# Lekarze > Forum chirurgiczne > Chirurgia plastyczna >  Botox Wrocław

## Nie zarejestrowany

Czy ktoś z Was wstrzykną sobie botox?
Gdzie wykonują takie zabiegi we Wroclawiu??? 
Czy ktoś poleci gabinet, gdzie jest tanio i wykonuja zabiegi profesjoanlnie?

----------


## Nie zarejestrowany

Gabinet dermatochirurgii estetycznej i chirurgii ręki jedna okolica za 199 zł.

----------


## medycyna_estetyczna

Witam,
ja szczerze mogę polecić zabiegi Karolinakopec . com, - Pani doktor ma ludzkie podejście do pacjenta.. nie naciąga fachowo doradza, tylko każe mi spamować na forach bo klientow malo ostatnio ale przez to mozecie negocjowac ostro ceny  :Smile: 

pozdrawiam

----------


## Klimczak

> Czy ktoś z Was wstrzykną sobie botox?
> Gdzie wykonują takie zabiegi we Wroclawiu??? 
> Czy ktoś poleci gabinet, gdzie jest tanio i wykonuja zabiegi profesjoanlnie?
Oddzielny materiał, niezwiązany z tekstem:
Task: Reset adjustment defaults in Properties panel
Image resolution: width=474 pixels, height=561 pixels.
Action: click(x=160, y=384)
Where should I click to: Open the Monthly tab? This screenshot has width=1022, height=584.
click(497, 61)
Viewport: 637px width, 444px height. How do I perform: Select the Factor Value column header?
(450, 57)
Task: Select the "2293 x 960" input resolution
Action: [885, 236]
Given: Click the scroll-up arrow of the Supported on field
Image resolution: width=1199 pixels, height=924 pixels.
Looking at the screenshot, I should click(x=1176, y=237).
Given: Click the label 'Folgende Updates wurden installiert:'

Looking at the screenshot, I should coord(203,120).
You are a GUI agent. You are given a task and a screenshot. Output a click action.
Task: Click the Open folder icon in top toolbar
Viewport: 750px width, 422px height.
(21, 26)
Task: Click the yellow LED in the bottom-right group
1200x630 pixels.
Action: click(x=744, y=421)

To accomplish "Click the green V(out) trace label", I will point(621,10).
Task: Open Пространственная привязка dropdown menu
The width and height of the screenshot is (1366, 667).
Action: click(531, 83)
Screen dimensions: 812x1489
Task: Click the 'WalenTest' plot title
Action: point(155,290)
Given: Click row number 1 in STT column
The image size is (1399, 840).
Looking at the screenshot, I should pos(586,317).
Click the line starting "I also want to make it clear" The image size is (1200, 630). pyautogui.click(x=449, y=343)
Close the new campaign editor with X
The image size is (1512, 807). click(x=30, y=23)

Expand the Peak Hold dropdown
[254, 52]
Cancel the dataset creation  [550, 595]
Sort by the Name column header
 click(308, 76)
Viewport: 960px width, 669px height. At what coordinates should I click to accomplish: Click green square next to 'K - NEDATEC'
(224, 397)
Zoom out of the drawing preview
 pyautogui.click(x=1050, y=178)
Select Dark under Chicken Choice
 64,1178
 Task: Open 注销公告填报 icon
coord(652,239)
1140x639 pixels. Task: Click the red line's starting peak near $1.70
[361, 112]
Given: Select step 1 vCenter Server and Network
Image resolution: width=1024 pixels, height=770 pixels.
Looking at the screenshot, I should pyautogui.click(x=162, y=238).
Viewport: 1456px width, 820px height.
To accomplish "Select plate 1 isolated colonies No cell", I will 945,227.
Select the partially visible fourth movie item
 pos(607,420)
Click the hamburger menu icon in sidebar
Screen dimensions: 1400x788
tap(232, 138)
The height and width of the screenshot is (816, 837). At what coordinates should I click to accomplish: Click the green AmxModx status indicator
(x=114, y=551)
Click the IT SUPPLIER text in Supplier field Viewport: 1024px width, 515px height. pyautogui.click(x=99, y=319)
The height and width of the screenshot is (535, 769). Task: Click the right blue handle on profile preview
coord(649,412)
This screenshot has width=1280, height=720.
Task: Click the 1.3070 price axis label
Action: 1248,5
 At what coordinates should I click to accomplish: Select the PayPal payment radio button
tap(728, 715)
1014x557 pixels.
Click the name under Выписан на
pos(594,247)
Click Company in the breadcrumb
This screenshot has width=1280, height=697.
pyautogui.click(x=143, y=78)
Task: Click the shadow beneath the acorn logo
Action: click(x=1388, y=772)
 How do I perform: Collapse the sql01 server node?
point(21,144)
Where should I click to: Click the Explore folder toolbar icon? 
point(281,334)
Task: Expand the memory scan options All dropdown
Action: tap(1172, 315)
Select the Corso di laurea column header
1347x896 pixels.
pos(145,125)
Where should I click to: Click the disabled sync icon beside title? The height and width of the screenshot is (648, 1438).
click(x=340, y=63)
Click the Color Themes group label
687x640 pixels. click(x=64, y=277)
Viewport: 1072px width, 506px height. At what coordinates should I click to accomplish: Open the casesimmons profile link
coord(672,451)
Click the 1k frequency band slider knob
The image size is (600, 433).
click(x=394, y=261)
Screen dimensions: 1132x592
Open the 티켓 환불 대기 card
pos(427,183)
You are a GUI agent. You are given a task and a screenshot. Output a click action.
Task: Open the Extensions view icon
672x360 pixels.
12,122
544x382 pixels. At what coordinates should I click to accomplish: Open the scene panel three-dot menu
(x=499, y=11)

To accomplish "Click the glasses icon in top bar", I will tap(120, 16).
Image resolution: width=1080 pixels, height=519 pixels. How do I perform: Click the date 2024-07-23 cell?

Z tego co wiem najtaniej ( i najlepiej uważam)  :Wink:  u dr Elsaftawy we Wrocławiu, 200 zl za okolice, tel. 535532238

----------


## Nie zarejestrowany

> Czy ktoś z Was wstrzykną sobie botox?
> Gdzie wykonują takie zabiegi we Wroclawiu??? 
> Czy ktoś poleci gabinet, gdzie jest tanio i wykonuja zabiegi profesjoanlnie?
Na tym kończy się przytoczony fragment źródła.